職務経歴書を書こうとして、最初の「自己PR」で固まった経験はありませんか。私も最初は1000字近く書いて、そのうえで見返して「結局なにが言いたいんだっけ」と固まっていました。採用担当が最初に見るのは、職務要約の3行と「どんな技術で、どんな数字を出したか」。ここを先に固めるだけで、読み手のスキャン速度に構造が合います。
この記事では、エンジニアの職務経歴書の書き方を、実物の記入見本つきで5ステップに分けて説明します。スキルシートの書き方、自己PRエンジニアならではの型、やりがちなNGまで一気通貫で扱います。書きながら「自分の市場価値ってどのくらいだろう」と気になったら、年収診断で現在地を確かめるのもおすすめです。完璧を目指すより、まず1セクションだけ埋めてみる。そこから景色が変わります。

エンジニアの職務経歴書には何を書く?

即答
案件ごとに「役割・担当工程・開発環境・定量成果」を1セットで書く。曖昧な「○○を担当」は避ける。
書く中身は、実はそんなに多くありません。日本のエンジニア職務経歴書は「職務要約 → 職務経歴 → 活かせる経験・知識・技術 → 保有資格 → 自己PR」のかたまりでできています。迷ったとき、案件ごとに4つの箱を埋めると決めておくと手が動きます。役割、担当工程、開発環境、そして数字の成果。この4点です。
つまずきやすいのが「設計から運用まで担当」のような書き方です。間違いではないのですが、これだと読んだ人の頭に何も残りません。「決済APIのリプレースで、要件定義から本番運用まで5名チームのリードを担当。レスポンスを40%短縮」まで書くと、初めて像が結びます。誰が・何を・どんな成果で。ここが職務経歴書の心臓部です。
もうひとつ大事なのが、技術名を具体的に書くこと。

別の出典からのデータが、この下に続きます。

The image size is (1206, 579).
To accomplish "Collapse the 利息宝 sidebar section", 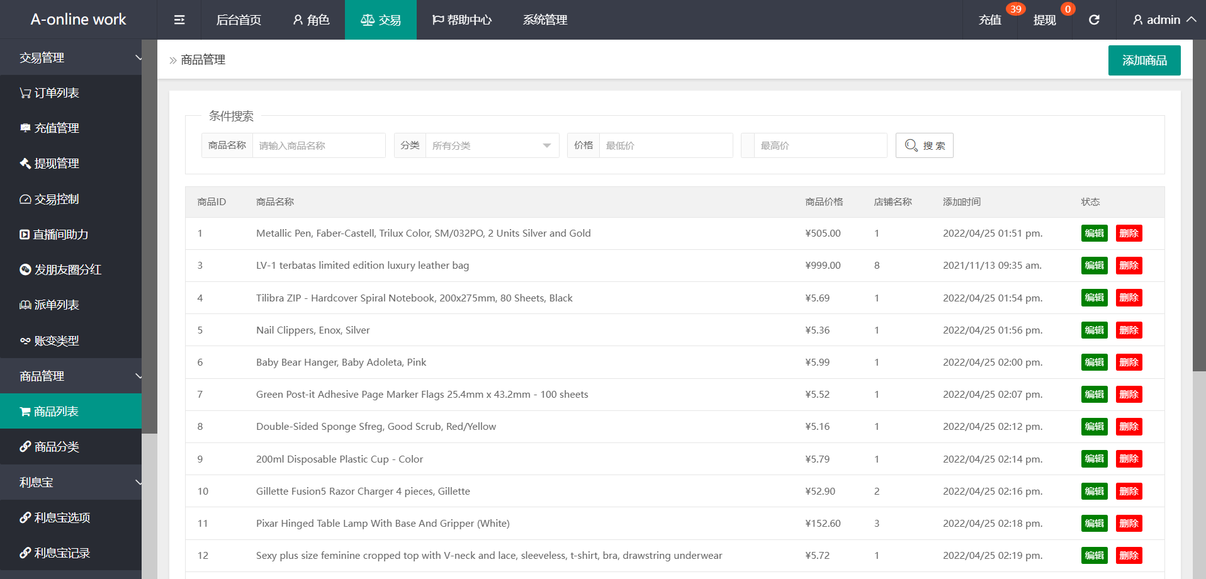I will click(x=70, y=483).
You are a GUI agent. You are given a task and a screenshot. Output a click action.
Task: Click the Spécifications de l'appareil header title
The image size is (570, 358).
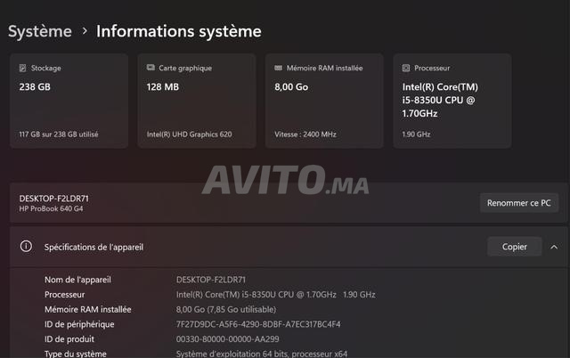click(94, 247)
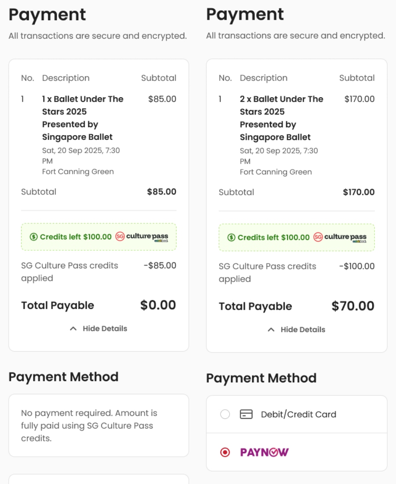Click Hide Details text in the $70.00 order
This screenshot has height=484, width=396.
pos(303,330)
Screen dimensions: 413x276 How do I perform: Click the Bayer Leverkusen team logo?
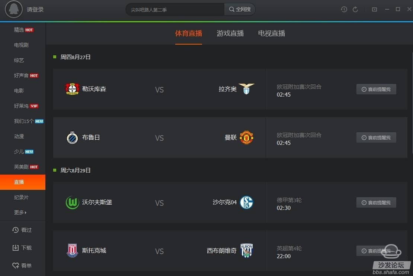point(72,89)
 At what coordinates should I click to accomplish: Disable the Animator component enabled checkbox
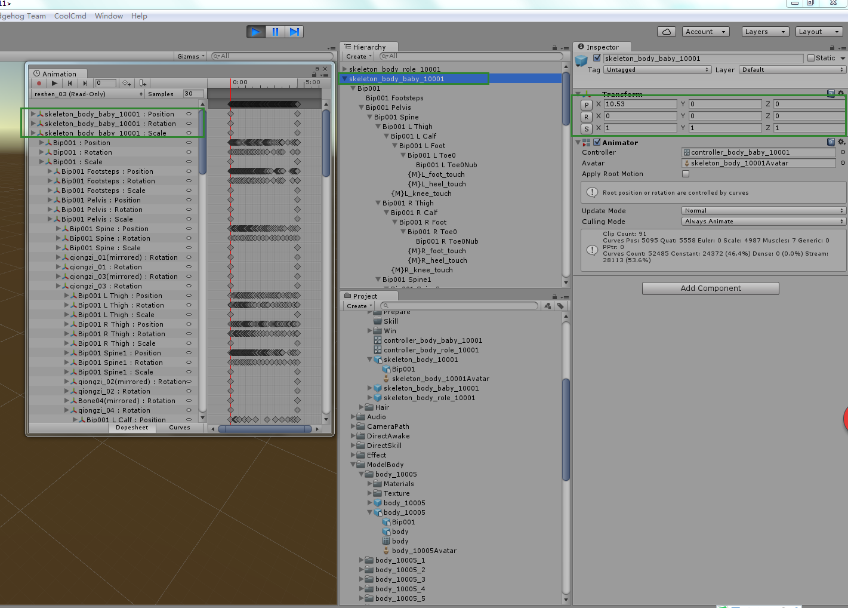click(597, 142)
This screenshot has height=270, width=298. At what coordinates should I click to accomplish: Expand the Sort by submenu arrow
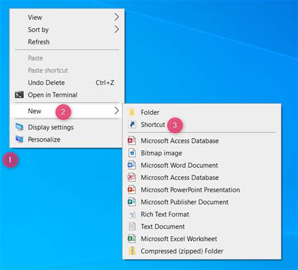tap(117, 30)
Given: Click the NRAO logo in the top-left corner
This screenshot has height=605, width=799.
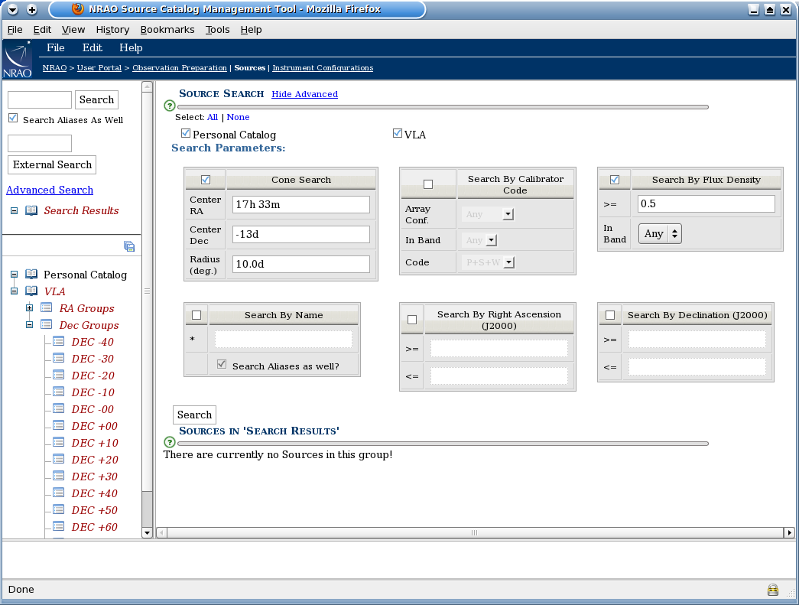Looking at the screenshot, I should coord(17,60).
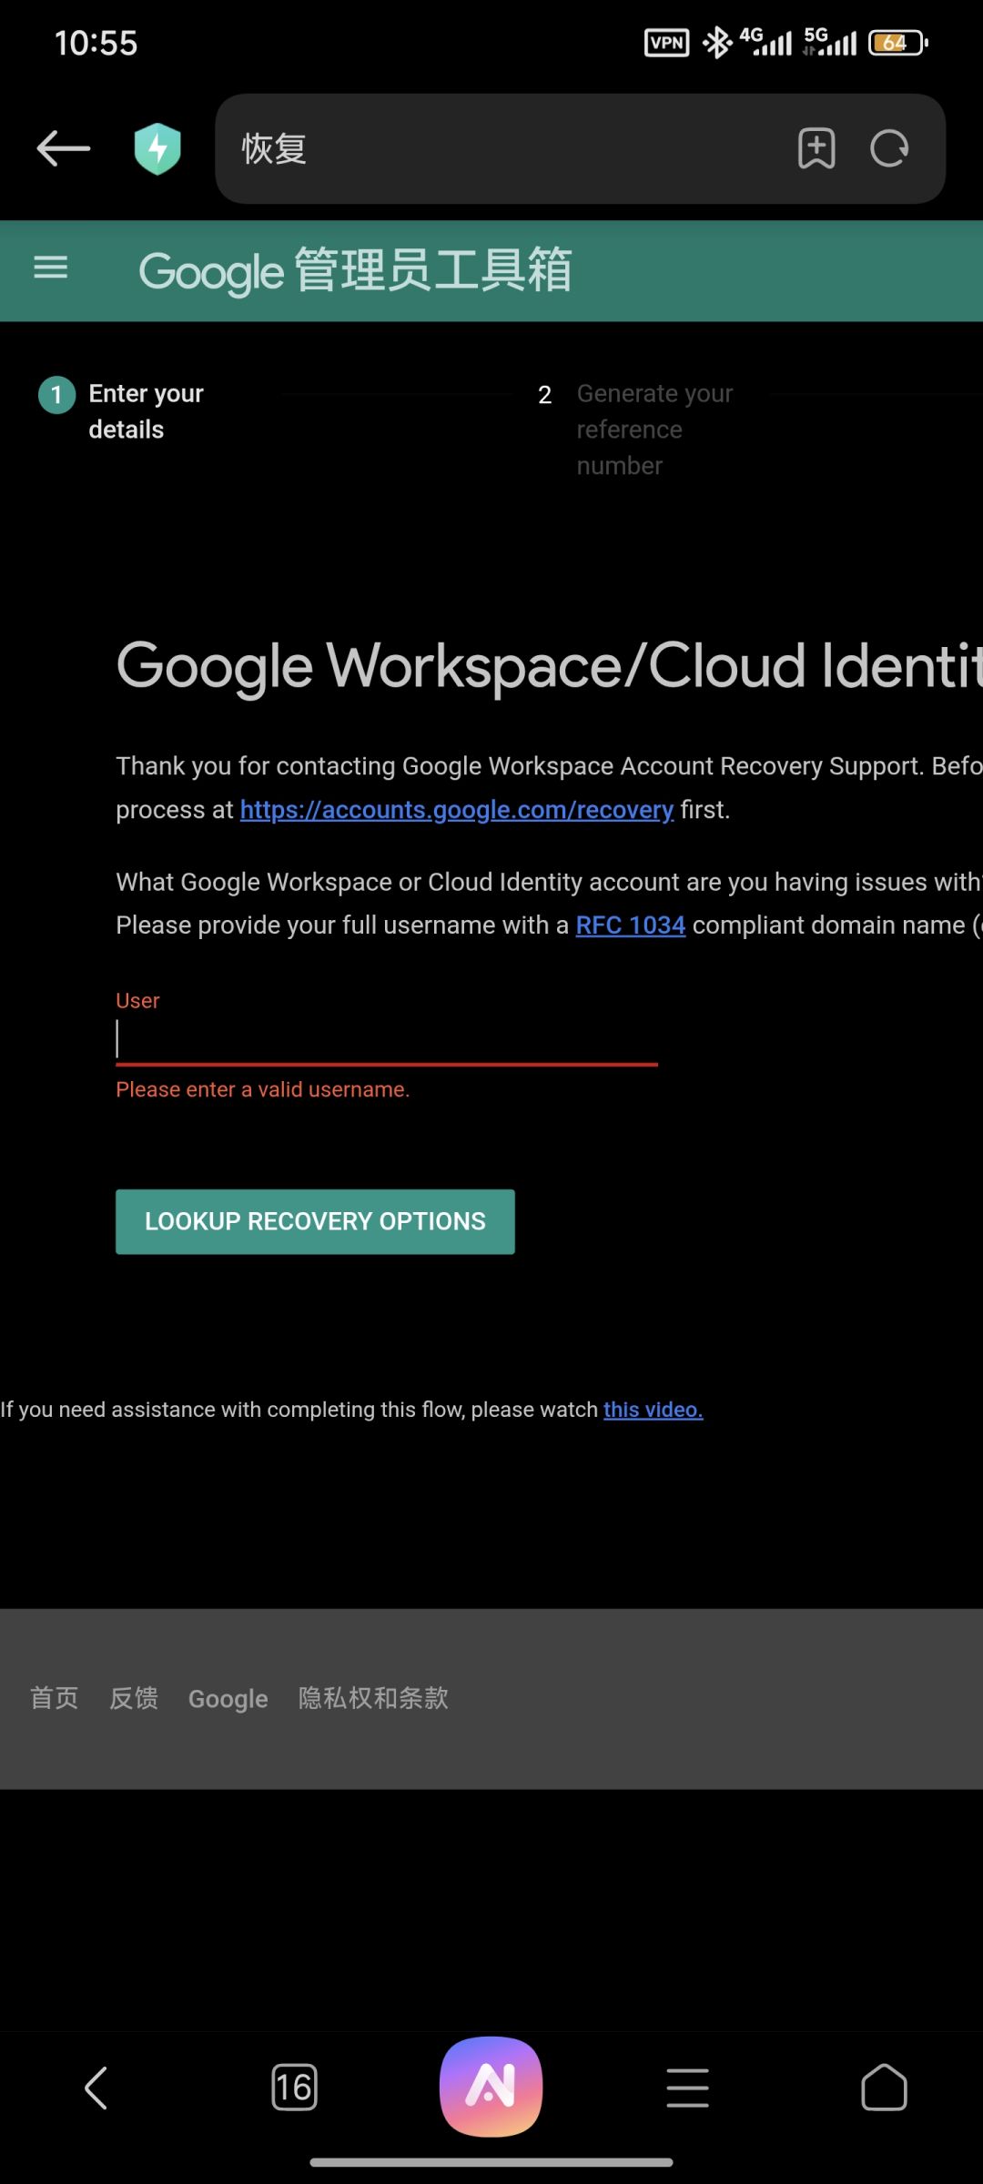Tap the address bar showing 恢复
The height and width of the screenshot is (2184, 983).
505,148
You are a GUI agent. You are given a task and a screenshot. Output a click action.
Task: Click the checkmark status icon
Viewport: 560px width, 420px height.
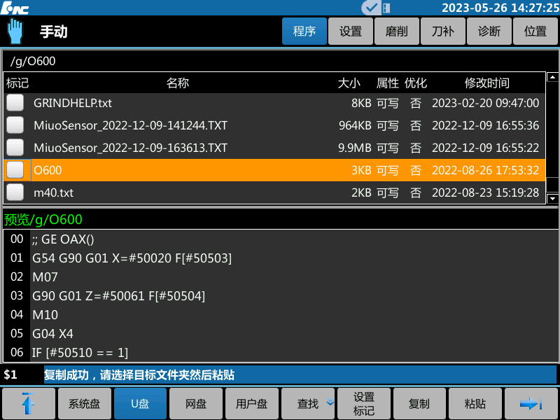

「クラウドを利用」ではなく「AWS(ECS/RDS/Lambda)」、「DBを設計」ではなく「PostgreSQL(テーブル設計・パフォーマンスチューニング)」と書きます。採用担当もエンジニアも、固有名で書かれていると経験の解像度を一発で測れます。実物のイメージを掴むために、まず1枚の記入見本を見てみましょう。

この見本のように、職務要約で全体像を渡し、案件ごとに数字の成果を置く。これがエンジニア 職務経歴書 書き方の土台です。実在の会社名は伏せて構いませんが、技術名と数字は具体的に書きましょう。
通る職務経歴書を書く5つのステップは?
即答
要約3行→案件分解→成果の数字化→スキルシート併記→自己PRの順で書くと手戻りが少ない。
書く順番を間違えると、何度も書き直すことになります。私がたどり着いたのは、自己PRを最後に回す順番でした。先に職務経歴の中身を数字まで固めてしまえば、自己PRはその要約を3行に圧縮するだけで済むからです。逆にすると、PRと経歴の数字が食い違って何度も直すことになります。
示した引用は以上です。